======== Material for the task

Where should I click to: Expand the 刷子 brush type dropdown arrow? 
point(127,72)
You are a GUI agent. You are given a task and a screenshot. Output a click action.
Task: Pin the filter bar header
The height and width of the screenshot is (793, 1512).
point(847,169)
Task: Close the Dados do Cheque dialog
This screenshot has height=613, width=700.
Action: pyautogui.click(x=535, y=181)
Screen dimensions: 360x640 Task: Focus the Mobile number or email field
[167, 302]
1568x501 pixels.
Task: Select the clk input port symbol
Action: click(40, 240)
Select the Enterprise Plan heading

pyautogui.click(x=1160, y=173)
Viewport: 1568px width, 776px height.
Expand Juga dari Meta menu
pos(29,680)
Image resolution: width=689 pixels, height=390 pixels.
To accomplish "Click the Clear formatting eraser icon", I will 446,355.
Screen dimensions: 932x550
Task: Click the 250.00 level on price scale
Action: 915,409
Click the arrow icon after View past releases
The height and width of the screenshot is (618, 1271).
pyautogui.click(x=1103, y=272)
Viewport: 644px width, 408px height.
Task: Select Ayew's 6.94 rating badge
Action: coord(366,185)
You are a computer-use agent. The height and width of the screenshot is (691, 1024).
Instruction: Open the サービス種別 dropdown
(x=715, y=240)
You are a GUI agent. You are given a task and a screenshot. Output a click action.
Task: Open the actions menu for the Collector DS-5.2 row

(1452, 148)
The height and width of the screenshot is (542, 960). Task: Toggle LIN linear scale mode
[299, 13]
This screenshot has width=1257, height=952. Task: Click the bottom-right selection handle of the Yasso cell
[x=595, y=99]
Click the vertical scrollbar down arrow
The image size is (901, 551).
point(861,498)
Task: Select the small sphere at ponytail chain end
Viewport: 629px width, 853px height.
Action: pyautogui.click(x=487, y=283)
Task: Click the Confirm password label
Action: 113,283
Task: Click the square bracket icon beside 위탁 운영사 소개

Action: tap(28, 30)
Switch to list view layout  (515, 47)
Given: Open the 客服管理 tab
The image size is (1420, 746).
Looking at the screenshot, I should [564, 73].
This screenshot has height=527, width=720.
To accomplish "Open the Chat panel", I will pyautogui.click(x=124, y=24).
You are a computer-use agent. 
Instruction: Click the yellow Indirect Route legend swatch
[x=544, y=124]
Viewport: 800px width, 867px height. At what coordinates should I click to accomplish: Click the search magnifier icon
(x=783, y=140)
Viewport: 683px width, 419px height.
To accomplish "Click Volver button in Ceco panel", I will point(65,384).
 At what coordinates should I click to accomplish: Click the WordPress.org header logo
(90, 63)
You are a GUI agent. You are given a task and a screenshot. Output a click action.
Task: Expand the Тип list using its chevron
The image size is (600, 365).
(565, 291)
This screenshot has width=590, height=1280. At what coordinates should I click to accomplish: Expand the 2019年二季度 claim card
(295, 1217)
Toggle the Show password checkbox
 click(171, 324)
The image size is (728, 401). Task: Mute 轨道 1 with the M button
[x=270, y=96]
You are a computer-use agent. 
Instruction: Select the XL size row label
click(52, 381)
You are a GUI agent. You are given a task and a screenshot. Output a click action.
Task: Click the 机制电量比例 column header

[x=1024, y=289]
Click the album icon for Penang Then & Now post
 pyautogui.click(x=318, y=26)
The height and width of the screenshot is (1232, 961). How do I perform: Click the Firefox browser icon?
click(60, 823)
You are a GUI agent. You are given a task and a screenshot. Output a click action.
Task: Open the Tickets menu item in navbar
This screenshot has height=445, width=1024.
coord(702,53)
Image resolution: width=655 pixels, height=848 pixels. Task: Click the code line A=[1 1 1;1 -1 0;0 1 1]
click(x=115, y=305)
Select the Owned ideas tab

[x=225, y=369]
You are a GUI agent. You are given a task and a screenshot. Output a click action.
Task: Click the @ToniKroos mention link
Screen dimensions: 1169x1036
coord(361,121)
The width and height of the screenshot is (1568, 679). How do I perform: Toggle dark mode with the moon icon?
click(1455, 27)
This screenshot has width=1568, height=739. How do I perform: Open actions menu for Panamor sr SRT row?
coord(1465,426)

================

Activity: When a line above contains the string "list", copy that line.

Final answer:
Switch to list view layout  (515, 47)
Task: Expand the Тип list using its chevron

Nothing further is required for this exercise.